The trials will only come here to Salt Lake if a pilot study on patients in the Los Angeles area proves out. That human study at the VA Hospital there is just starting now.
Though you may think curried foods are too hot to handle - think again! Now it appears an ingredient in curry may be too hot to handle for the villain that causes Alzheimer's Disease.
Curcumin is a natural compound that gives curry spice its yellow color. Researchers already know it may be a powerful antioxidant against cancer.
But in a pilot study just now beginning, UCLA researchers want to see what it will do concentrated in a pill - given to Alzheimer's patients at the V.A. hospital in L.A.
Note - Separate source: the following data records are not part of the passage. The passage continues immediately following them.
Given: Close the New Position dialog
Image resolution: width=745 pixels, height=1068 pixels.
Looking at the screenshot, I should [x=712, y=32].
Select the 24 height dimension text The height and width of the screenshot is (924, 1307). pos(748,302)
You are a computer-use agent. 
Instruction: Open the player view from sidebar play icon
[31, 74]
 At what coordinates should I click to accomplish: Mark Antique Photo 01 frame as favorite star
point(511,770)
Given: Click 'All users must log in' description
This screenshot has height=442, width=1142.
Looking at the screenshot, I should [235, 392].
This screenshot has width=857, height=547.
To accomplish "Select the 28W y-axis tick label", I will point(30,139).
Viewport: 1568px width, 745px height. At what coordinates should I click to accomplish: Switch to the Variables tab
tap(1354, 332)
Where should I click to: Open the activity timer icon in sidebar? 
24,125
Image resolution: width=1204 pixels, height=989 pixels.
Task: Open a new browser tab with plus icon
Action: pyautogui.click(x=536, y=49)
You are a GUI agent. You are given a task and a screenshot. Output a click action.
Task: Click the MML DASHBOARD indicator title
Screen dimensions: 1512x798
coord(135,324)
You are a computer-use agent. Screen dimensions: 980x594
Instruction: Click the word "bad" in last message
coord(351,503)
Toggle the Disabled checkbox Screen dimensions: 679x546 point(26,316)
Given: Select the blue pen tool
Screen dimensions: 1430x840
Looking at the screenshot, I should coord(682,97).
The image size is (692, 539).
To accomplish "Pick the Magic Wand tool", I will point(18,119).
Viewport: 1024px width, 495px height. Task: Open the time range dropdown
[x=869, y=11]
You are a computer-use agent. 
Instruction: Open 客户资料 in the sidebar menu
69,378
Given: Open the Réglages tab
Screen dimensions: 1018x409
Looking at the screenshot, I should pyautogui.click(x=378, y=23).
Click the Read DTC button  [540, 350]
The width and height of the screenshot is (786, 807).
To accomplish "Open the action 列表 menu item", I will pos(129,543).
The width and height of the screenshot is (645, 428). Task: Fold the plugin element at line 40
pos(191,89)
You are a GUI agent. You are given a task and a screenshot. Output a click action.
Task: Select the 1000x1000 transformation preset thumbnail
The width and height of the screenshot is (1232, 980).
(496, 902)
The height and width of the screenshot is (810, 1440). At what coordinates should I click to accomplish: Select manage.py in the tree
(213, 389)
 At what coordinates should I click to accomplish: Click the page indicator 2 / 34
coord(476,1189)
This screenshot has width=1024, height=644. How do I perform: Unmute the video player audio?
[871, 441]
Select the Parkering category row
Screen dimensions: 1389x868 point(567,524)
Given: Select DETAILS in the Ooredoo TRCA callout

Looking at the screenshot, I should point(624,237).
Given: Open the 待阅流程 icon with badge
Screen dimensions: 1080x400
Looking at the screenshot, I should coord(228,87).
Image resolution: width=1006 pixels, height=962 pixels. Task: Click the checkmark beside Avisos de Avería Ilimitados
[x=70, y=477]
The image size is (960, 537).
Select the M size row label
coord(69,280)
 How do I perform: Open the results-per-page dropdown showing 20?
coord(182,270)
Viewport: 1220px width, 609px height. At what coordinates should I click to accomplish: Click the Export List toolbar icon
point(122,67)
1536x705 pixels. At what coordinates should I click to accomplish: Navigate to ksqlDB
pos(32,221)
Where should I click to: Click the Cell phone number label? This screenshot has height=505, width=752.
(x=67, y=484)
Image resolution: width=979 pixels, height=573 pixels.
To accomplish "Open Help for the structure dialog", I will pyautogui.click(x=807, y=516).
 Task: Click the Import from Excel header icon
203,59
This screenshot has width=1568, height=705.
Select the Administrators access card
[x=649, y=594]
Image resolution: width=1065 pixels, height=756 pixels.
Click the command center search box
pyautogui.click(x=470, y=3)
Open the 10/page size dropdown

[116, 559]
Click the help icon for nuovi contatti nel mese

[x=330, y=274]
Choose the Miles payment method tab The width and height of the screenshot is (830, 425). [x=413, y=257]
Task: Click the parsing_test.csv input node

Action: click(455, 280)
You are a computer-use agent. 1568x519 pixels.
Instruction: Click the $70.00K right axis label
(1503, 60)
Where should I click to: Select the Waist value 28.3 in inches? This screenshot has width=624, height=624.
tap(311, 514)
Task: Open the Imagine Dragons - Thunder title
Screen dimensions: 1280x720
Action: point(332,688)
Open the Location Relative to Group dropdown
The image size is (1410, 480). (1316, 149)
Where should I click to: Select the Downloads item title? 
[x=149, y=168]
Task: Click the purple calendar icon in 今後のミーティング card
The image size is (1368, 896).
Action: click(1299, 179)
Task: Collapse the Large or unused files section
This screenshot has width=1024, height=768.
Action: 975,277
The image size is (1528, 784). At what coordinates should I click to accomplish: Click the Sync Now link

Laurence Meyer, M.D.,Ph.D./Chief of Staff for Research, S.L. V.A. Medical Center: "You would have to eat a heck of a lot of curry powder to get you this much. In fact, it's an amount of curry powder that makes you yellow-- everything that comes in or out of your body-- yellow."
Folks at Salt Lake's Silverado Care Center have varying stages of Alzheimer's. Who they are is gradually fading away because extra cellular deposits of protein - called plaque - are sticking together, forming fat like globules in the brain.
If this ingredient in curry really works, it might do a rather remarkable thing in the brain. It would break up plaque, which causes all the damage, much like soap breaks up bacon grease.
Dr. Laurence Meyer, who heads up research at Salt Lake's V.A. Hospital, says UCLA's studies show curcumin appears to bind to the plaques in mice, making them go away.
V.A. hospitals across the country, including Salt Lake, are waiting to see what happens to this first human test group in Los Angeles. If the data looks good...
Meyer: "This could be something we would start hopefully in a couple of years."
India has about a fifth the prevalence of Alzheimer's as the U.S. The country there has been using curcumin as a traditional anti-inflammatory medicine for a thousand years.